The Best Writing on Mathematics 2021 , reviewed

The Best Writing on Mathematics 2021 by Mircea Pitici. Published by Princeton University Press September 2022 | Paperback | £20. See more about the book here.

The Best Writing on Mathematics 2021 , reviewed

While we have a deep love for maths, we would also be the first to say that some aspects of this book cover a wide range of topics that we are not expert in. That said this book does seem to do a pretty good job of aiming to reach out to the wider, more general reader. The book is not weighed down by an excess of complex equations or mathematical statements. Some of the articles are even only a few pages long and have no symbols or equations at all.

Overall this book works well, though the editor did begin with a sightly mysterious statement that seemed unresolved throughout the rest of the book, as they mentioned that this might be the last such compilation. Why so? We are left unenlightened on that one. The range of topics works well, and this could be a possible bedtime reader, one short story per night perhaps, so to speak. The article about how, overall, the mean shape of rocks under the earth tends towards cubes certainly got us thinking the next time we were digging in the garden. If a collection of mathematical essays can leave you pondering about ideas days later then it has surely worked.
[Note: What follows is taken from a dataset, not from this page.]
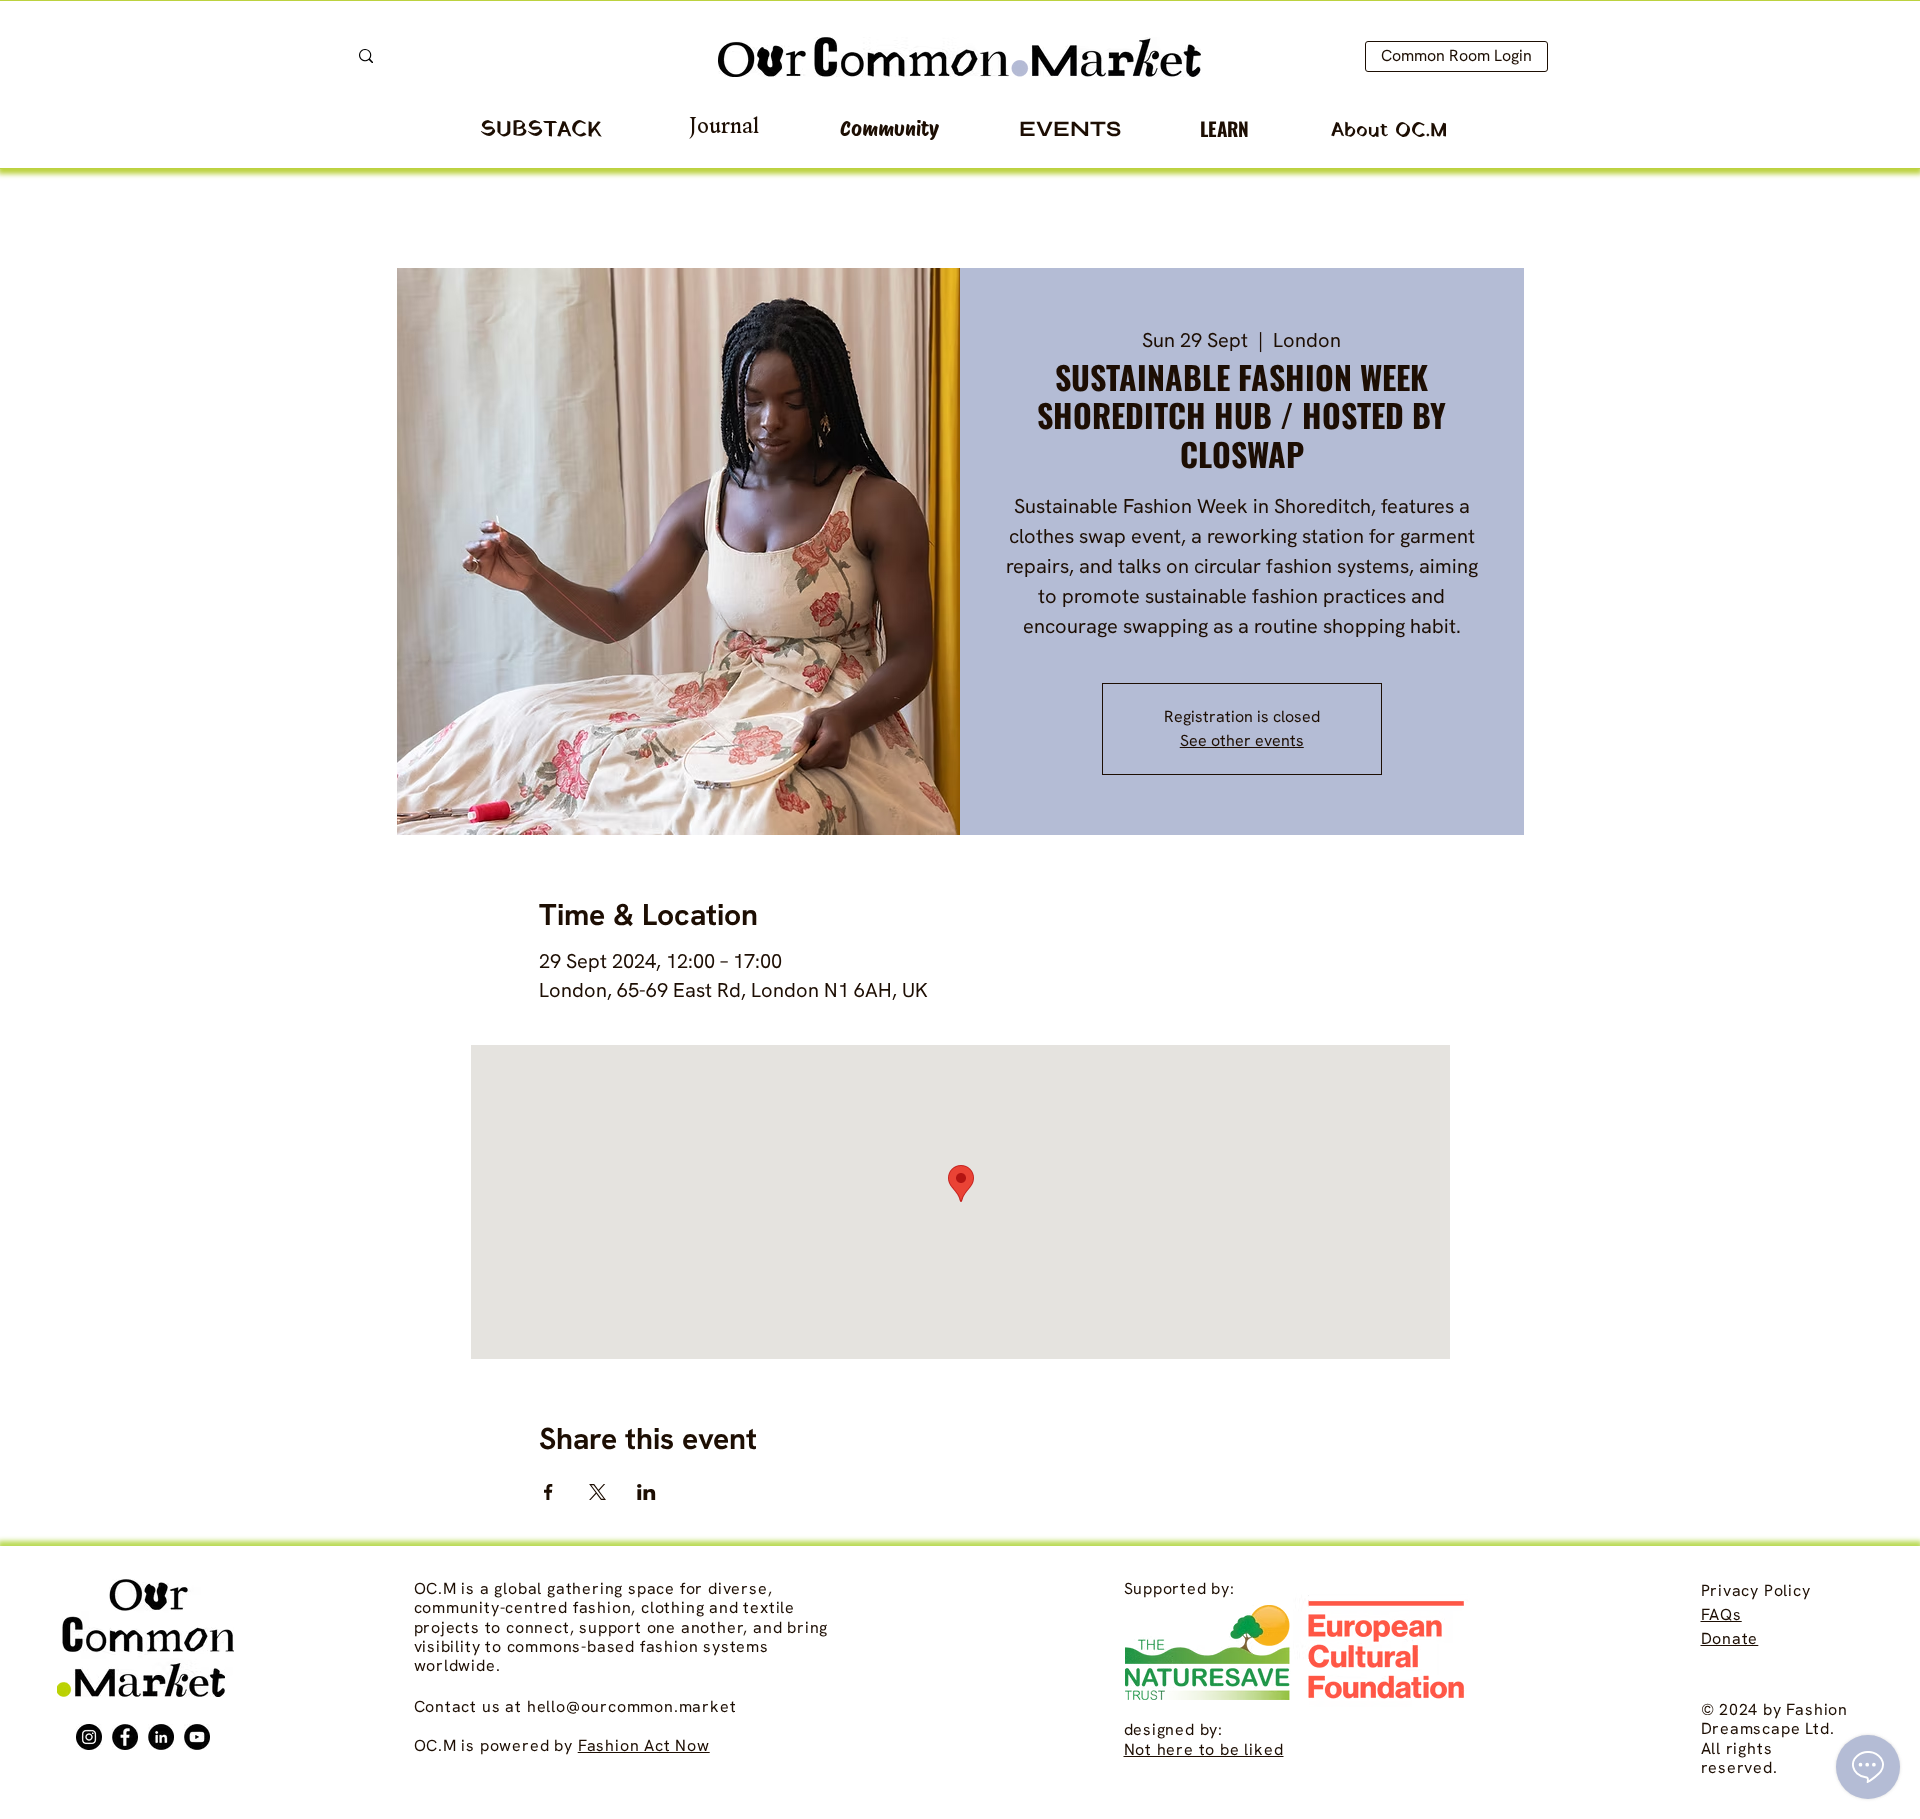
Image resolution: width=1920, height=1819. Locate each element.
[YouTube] (197, 1737)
There were also pieces on covid related trends, and also the mathematics of incarceration, namely how some important insights have occurred when suitably smart mathematicians have been forced to work with only their own internal resources and intelligence. We enjoyed this compilation and we hope that it won’t be the last!

See more about the book here

This annual anthology brings together the year’s finest mathematics writing from around the world—and you don’t need to be a mathematician to enjoy the pieces collected here. These essays—from leading names and fresh new voices—delve into the history, philosophy, teaching, and everyday aspects of math, offering surprising insights into its nature, meaning, and practice, and taking readers behind the scenes of today’s hottest mathematical debates.

Here, Viktor Blåsjö gives a brief history of “lockdown mathematics”; Yelda Nasifoglu decodes the politics of a seventeenth-century play in which the characters are geometric shapes; and Andrew Lewis-Pye explains the basic algorithmic rules and computational procedures behind cryptocurrencies. In other essays, Terence Tao candidly recalls the adventures and misadventures of growing up to become a leading mathematician; Natalie Wolchover shows how old math gives new clues about whether time really flows; and David Hand discusses the problem of “dark data”—information that is missing or ignored. And there is much, much more.